-- Data shown --
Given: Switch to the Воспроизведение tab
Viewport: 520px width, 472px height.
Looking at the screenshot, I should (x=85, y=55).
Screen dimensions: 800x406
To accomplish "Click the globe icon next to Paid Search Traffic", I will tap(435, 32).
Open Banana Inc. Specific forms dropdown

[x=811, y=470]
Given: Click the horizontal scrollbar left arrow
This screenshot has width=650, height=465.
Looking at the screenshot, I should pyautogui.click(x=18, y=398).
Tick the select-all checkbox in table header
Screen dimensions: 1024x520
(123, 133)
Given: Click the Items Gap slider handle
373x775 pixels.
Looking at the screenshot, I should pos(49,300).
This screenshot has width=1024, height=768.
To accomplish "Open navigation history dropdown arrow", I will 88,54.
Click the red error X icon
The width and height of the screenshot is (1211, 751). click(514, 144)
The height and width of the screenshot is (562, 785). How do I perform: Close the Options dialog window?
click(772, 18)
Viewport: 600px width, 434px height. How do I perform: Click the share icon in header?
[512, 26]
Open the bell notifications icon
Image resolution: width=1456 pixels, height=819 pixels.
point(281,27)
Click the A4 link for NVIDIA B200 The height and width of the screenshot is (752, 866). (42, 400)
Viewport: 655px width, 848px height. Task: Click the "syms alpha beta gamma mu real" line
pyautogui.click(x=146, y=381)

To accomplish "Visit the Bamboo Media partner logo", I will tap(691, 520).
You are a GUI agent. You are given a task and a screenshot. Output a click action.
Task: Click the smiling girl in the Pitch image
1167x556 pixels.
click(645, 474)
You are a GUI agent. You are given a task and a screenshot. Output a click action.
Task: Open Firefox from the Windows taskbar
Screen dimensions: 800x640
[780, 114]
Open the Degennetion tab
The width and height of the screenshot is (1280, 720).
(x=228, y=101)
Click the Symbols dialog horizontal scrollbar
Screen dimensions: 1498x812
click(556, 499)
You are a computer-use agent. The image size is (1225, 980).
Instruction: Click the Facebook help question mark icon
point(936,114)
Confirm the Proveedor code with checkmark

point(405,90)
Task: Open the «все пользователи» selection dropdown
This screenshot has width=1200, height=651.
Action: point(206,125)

-- Exercise requirements --
Which lines in the listing have the string "arrow"? Pick them out and copy them.

-- Result below --
Given: Click the horizontal scrollbar left arrow
To accomplish "Open navigation history dropdown arrow", I will 88,54.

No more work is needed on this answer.